Cost of Insuring Satellite Launches Down by $10 Million

By PETER B. de SELDING
Space News Staff Writer
posted: 18 September 2006
02:19 pm ET




PARIS — Insuring a $200 million telecommunications satellite for its launch and first year in orbit now costs less than $30 million, on average — at least $10 million below what it would have cost two years ago, according to insurance brokers and underwriters.

During the same period, annual in-orbit insurance rates for the same satellite have dropped to about 2.1 percent of the insured value, compared to 2.5 percent before.

Despite these declines, and the possibility that further decreases are on the way, several of the world’s largest satellite-fleet operators have reduced their coverage, with some for going in-orbit insurance altogether.

Roger Bathurst, chief executive of International Space Brokers, said satellite-fleet operators that have left the market will be tough to lure back, no matter how low the rates are. He urged underwriters to continue to reduce premiums to hold on to those satellite operators that are still insurance customers.

“Once they have gotten a taste of the extra cash on their books, it’s tough to get them back into the market. My message to insurers: Don’t stop now, you’re only part of the way there,” Bathurst said Sept. 7 during the World Summit for Satellite Financing here.

Underwriters and brokers often disagree about the state of the industry and the debate here proved no exception.

Bathurst said space insurance underwriters have made $2 billion in profit in the last five years.

Thierry Justice, head of broker Marsh S.A.’s aviation and space department, said the swings in the market from high profit to heavy losses and back show that underwriters have made miniscule profit — just $10 million a year — for the decade ending in 2001.

If you select just the period from 1990 through 2005, the insurers’ performance improves to an average net profit of $90 million per year.

Justice said insurance rates could continue to drop, or insurers could become more inventive about the types of coverage they offer to maintain today’s rates. “In both cases it will be to our clients’ benefit,” Justice said.

Christopher T.W. Kunstadter, vice president for underwriter XL Insurance of New York, agreed with the brokers that insurers have had five profitable years in a row.

“That’s wonderful,” Kunstadter said. “But this comes after several very unprofitable years. In 1998, we paid out $2 in claims for every $1 we took in from premiums. We’ve come off a nice profitable string, but underwriters between 1998 and 2006 have made a 10 percent annual return on invested capital — not something that is going to excite people.”

The responsibility for losses between rocket builders and satellite manufacturers reversed starting in the late 1990s. Previously, most claims were filed due to launch failures. But more recently satellite failures in orbit have accounted for two-thirds of the claim payments made .

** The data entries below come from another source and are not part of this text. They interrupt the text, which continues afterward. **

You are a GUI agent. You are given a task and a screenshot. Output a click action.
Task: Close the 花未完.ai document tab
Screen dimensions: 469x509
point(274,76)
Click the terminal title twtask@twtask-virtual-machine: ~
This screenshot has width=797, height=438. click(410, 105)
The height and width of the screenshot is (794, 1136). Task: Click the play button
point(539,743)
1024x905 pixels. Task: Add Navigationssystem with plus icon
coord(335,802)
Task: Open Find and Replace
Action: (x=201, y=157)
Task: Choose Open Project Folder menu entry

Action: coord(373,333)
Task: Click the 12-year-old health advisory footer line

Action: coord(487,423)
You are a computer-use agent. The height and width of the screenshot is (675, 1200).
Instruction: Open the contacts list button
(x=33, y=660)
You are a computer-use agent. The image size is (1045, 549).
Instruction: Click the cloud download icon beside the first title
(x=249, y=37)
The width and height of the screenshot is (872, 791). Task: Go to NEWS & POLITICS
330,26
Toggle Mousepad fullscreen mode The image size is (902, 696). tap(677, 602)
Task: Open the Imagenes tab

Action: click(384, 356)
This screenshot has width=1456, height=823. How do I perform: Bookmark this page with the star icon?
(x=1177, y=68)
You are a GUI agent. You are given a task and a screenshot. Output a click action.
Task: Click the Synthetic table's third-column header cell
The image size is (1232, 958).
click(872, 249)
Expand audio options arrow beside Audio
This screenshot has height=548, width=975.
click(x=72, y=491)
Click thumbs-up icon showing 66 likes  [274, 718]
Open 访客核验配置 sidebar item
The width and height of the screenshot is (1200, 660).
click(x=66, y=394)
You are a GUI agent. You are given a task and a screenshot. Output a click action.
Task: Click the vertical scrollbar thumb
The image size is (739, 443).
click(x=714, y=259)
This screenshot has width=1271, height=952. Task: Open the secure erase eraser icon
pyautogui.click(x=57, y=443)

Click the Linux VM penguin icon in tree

“We’ve seen rates decrease,” Kunstadter said. “Are these reductions sufficient? We don’t know. We’ll know when [launch or in-orbit] failures happen, and they inevitably will.”

Satellite operators’ habits also have changed in the past decade with respect to their oversight of manufacturers. Jean-Luc Froeliger, Intelsat‘s senior director for space systems acquisition, said a decade ago Intelsat used to send dozens of its own people to spend months on its satellite manufacturer’s premises to look over contractors’ shoulders.

PanAmSat, a fleet operator recently purchased by Intelsat, used to station no one full-time on its manufacturers’ premises.

But in the past couple of years, Intelsat has reduced its on-site oversight teams to between three and 10 people, while PanAmSat — which has suffered more in-orbit failures than any other major operator in the past decade — has increased its oversight to the same number.

“We reduced our on-site residents because the processes we helped establish among satellite manufacturers have been integrated by them,” Froeliger said.